The entries that follow must be written out exactly, without any of the pictures they contain.

(Stored data entries)
[Start of section]
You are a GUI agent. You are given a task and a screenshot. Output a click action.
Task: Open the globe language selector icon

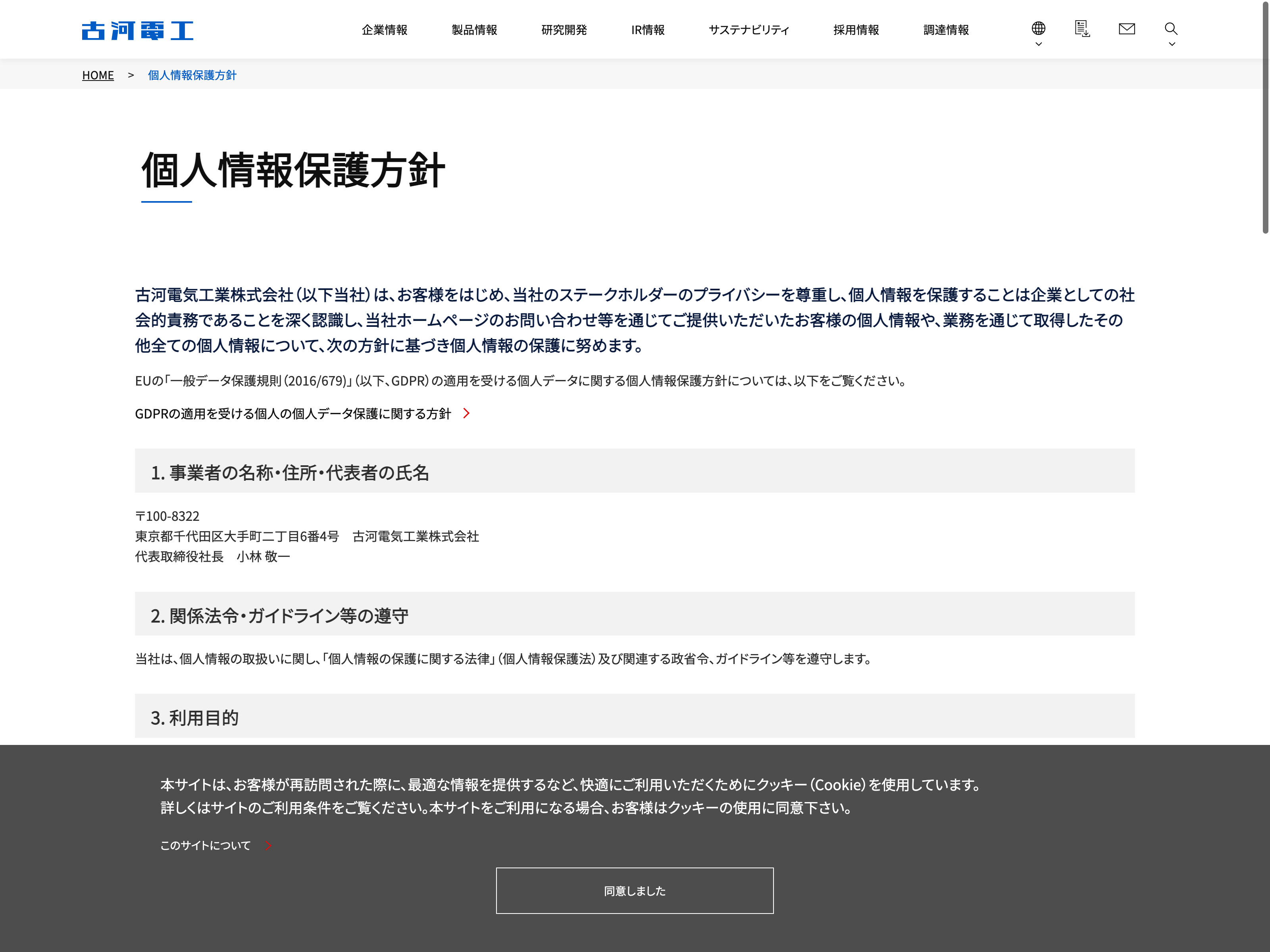1038,28
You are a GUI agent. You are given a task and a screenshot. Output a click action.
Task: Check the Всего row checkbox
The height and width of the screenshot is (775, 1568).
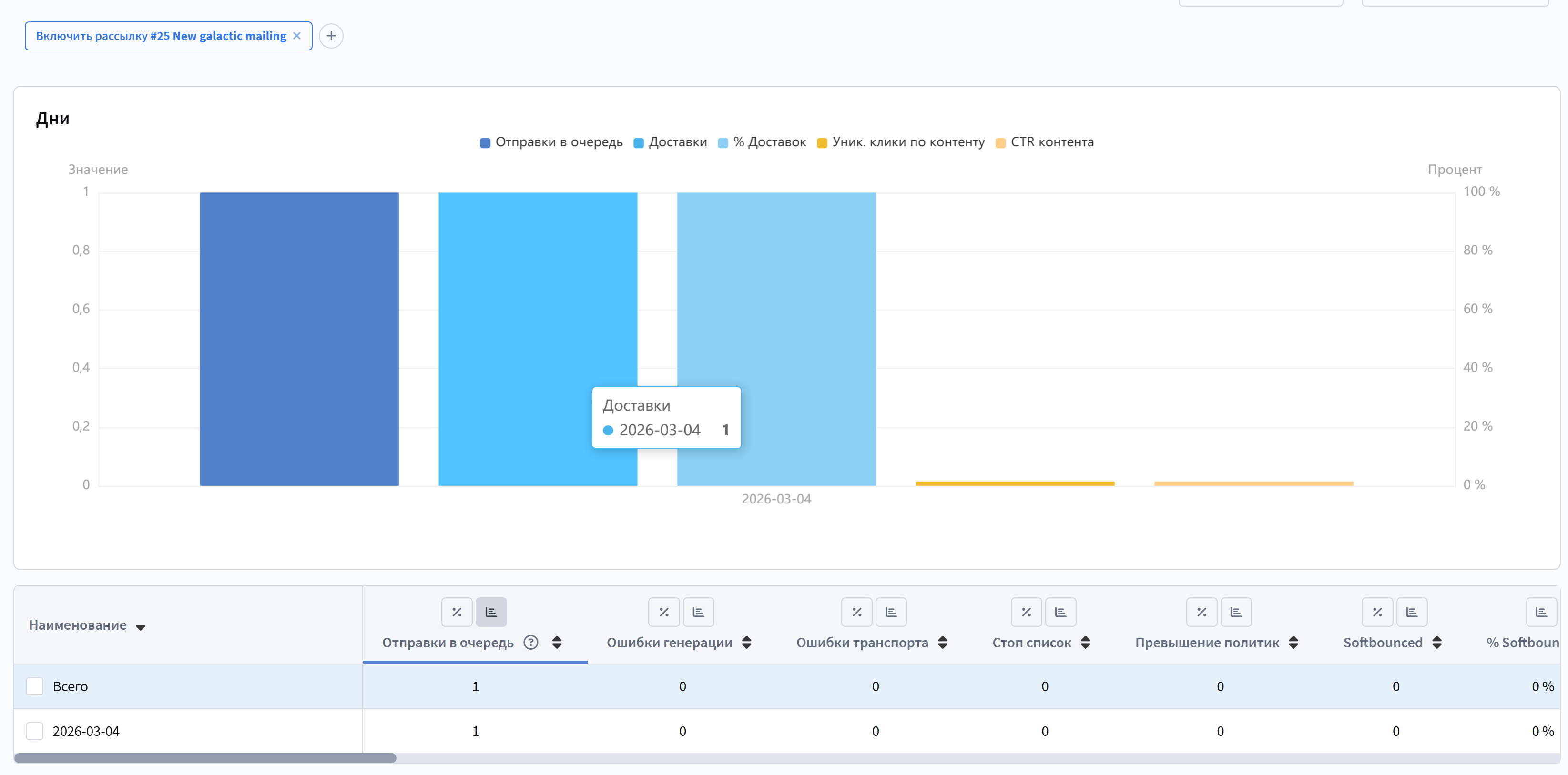pos(35,686)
[End of section]
• **Response area**:
You are a GUI agent. You are given a task and a screenshot. Output a click action.
Task: Open the globe language selector icon

1038,28
You are a GUI agent. You are given a task and a screenshot. Output a click action.
Task: Check the Всего row checkbox
The height and width of the screenshot is (775, 1568).
pos(35,686)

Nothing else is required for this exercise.